▶ [Listing]
========

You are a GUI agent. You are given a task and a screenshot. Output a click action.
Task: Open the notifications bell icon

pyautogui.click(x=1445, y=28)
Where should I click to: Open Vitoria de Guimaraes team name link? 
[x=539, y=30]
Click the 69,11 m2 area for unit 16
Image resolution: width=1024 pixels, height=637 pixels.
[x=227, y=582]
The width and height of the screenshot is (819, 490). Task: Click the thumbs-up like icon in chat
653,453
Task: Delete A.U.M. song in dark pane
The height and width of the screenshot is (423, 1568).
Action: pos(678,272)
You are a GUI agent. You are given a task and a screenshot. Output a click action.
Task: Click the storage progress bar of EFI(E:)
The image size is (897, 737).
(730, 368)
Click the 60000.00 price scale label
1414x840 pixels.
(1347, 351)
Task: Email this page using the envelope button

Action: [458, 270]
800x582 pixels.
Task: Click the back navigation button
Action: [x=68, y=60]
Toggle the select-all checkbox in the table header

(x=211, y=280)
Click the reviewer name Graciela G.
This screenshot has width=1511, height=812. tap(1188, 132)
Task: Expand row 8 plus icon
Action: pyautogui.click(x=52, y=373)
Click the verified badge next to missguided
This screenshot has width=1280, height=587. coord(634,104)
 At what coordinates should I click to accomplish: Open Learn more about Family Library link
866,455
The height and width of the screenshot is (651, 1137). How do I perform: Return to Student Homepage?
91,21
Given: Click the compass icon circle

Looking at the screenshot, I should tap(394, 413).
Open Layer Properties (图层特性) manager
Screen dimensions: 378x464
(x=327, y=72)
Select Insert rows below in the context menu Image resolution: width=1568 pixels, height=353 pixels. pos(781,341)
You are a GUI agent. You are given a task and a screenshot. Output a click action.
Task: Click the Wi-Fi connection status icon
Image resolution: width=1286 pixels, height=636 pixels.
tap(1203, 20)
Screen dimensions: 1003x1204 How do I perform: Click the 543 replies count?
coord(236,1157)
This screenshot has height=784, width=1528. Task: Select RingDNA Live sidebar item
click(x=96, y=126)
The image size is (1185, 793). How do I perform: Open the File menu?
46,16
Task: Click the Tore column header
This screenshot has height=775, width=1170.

========

▶ [What you are asked to do]
Rewrite everything from the start of the records down to the line containing "This screenshot has width=1280, height=587.", substituting "mail" for "envelope" and changing nothing else.

▶ [Result for this exercise]
You are a GUI agent. You are given a task and a screenshot. Output a click action.
Task: Open the notifications bell icon

pyautogui.click(x=1445, y=28)
Where should I click to: Open Vitoria de Guimaraes team name link? 
[x=539, y=30]
Click the 69,11 m2 area for unit 16
Image resolution: width=1024 pixels, height=637 pixels.
[x=227, y=582]
The width and height of the screenshot is (819, 490). Task: Click the thumbs-up like icon in chat
653,453
Task: Delete A.U.M. song in dark pane
The height and width of the screenshot is (423, 1568).
Action: pos(678,272)
You are a GUI agent. You are given a task and a screenshot. Output a click action.
Task: Click the storage progress bar of EFI(E:)
The image size is (897, 737).
(730, 368)
Click the 60000.00 price scale label
1414x840 pixels.
(1347, 351)
Task: Email this page using the mail button

Action: [458, 270]
800x582 pixels.
Task: Click the back navigation button
Action: [x=68, y=60]
Toggle the select-all checkbox in the table header

(x=211, y=280)
Click the reviewer name Graciela G.
This screenshot has width=1511, height=812. tap(1188, 132)
Task: Expand row 8 plus icon
Action: pyautogui.click(x=52, y=373)
Click the verified badge next to missguided
This screenshot has width=1280, height=587. coord(634,104)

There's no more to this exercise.